Spontaneous Coronary-Artery Dissection (SCAD) is an uncommon newly-recognized condition, not well understood. There’s no blockage, but rather a coronary artery suddenly splits apart lengthwise, causing a heart attack (Myocardial Infarction, M.I.). It usually occurs among people with other unusual diseases (e.g. Fibromuscular Dysplasia, affecting arterial walls), but can occur disproportionately among younger women with no risk factors for heart disease. Symptoms are those of a heart attack (M.I.): abrupt chest pain with sudden cold sweat on forehead, shortness of breath, lightheadedness, or nausea.
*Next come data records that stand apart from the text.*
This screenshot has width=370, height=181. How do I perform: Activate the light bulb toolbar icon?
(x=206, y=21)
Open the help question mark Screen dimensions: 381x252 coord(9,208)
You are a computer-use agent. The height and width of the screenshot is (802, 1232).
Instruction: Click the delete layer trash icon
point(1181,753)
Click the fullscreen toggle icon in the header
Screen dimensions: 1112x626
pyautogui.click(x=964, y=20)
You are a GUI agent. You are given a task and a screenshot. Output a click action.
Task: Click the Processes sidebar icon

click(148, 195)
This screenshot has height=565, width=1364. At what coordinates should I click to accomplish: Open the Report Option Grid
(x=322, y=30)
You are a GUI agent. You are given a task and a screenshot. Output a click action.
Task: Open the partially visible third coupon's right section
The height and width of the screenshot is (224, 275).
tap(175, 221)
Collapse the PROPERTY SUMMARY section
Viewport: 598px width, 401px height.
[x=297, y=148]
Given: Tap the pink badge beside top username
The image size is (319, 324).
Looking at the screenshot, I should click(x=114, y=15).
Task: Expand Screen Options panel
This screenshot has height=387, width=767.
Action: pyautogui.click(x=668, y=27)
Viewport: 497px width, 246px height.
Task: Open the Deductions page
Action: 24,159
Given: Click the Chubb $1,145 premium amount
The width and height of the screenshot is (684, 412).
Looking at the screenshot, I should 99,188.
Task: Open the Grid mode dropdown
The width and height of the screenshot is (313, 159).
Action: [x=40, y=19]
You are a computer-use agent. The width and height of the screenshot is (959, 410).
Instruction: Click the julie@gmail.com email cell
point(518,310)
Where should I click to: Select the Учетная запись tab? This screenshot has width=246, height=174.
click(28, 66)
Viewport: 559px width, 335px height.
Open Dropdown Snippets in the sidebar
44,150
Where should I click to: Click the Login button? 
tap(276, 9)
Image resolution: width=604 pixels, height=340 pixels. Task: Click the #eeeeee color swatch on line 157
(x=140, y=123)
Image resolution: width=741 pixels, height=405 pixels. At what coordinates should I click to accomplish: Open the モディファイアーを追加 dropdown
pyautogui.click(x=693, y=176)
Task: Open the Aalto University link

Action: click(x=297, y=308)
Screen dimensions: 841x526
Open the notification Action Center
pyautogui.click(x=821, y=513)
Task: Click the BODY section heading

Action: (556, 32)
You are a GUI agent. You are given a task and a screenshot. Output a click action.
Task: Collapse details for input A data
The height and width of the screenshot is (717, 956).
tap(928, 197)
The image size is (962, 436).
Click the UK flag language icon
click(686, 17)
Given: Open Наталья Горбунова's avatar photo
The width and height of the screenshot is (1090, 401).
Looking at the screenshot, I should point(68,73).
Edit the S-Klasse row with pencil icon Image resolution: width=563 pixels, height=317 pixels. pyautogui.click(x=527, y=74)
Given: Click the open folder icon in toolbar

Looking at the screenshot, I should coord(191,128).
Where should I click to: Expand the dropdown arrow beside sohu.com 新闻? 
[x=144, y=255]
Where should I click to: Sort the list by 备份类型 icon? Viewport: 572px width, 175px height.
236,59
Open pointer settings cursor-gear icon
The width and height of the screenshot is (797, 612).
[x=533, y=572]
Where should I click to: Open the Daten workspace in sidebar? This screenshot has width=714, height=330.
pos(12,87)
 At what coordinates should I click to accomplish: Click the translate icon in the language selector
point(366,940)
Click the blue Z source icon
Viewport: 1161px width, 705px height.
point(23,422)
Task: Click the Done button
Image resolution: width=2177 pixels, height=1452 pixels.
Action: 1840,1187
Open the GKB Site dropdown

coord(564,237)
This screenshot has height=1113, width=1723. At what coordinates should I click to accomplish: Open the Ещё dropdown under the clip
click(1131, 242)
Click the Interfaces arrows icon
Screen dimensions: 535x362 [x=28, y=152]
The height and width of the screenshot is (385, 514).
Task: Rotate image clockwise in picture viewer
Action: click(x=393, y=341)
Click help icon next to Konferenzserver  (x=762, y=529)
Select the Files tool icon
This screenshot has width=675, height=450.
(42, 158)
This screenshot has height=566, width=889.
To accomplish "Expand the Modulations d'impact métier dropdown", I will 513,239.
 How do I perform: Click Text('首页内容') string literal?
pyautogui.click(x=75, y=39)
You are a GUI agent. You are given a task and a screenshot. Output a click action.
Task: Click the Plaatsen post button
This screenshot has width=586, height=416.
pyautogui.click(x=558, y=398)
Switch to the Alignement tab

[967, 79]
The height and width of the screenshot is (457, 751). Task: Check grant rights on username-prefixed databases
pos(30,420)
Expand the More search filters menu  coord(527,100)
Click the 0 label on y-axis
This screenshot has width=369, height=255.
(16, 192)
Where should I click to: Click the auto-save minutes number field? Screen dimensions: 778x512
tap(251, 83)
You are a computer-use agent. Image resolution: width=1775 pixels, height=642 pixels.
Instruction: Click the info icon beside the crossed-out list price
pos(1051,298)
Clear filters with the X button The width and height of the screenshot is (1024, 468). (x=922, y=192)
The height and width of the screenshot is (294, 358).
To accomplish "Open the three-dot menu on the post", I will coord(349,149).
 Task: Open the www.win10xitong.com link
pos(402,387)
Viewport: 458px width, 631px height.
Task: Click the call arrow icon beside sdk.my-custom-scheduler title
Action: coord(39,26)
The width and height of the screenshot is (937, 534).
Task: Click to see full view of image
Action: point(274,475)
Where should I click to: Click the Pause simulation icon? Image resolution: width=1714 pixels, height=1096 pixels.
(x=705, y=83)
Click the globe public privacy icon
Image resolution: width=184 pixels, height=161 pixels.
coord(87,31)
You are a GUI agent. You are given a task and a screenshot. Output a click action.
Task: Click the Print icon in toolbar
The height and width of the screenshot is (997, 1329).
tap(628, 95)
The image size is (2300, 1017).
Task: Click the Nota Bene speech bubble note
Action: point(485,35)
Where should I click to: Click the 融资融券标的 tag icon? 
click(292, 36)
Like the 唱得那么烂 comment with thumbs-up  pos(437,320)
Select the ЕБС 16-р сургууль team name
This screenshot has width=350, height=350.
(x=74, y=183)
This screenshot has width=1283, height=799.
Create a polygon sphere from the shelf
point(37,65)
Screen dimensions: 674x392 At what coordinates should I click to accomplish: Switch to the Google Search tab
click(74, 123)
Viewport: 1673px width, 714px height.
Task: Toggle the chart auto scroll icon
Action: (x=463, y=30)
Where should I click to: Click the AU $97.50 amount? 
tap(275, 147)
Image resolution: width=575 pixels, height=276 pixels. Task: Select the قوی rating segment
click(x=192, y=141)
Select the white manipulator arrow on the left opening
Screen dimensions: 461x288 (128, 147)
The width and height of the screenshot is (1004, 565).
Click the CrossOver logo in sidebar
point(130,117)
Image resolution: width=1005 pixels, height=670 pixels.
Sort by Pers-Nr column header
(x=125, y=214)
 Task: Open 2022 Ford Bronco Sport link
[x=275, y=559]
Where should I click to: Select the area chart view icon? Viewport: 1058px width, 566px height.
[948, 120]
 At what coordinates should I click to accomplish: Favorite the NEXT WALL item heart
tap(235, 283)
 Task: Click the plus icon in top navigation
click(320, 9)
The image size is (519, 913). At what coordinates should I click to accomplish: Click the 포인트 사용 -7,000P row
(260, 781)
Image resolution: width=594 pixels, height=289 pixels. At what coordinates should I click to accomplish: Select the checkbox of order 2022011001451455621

What’s so tricky about SCAD is many clinicians are unaware of it, so don’t realize that younger women can occasionally have full-blown heart attacks. If they realize the possibility, diagnosis is relatively straight-forward: call 911, and in the ER do an EKG draw blood for cardiac enzymes (troponins). However, since these tests may be false-negative up to 25% of the time, it’s important to continue on to the cardiac catheterization, which can directly see the cardiac arteries. If that’s normal, it may be necessary to perform even more sophisticated tests, such as intravascular ultrasound, or optical coherence tomography (OCT).
Most patients with SCAD survive, so treatment is usually with medications, instead of stents or surgical coronary bypass. However, SCAD can recur, causing future heart attacks. Survivors often wind up suffering additional conditions such as migraine headaches, anxiety, depression, or post-traumatic stress disorder. As such, ongoing support is extremely important.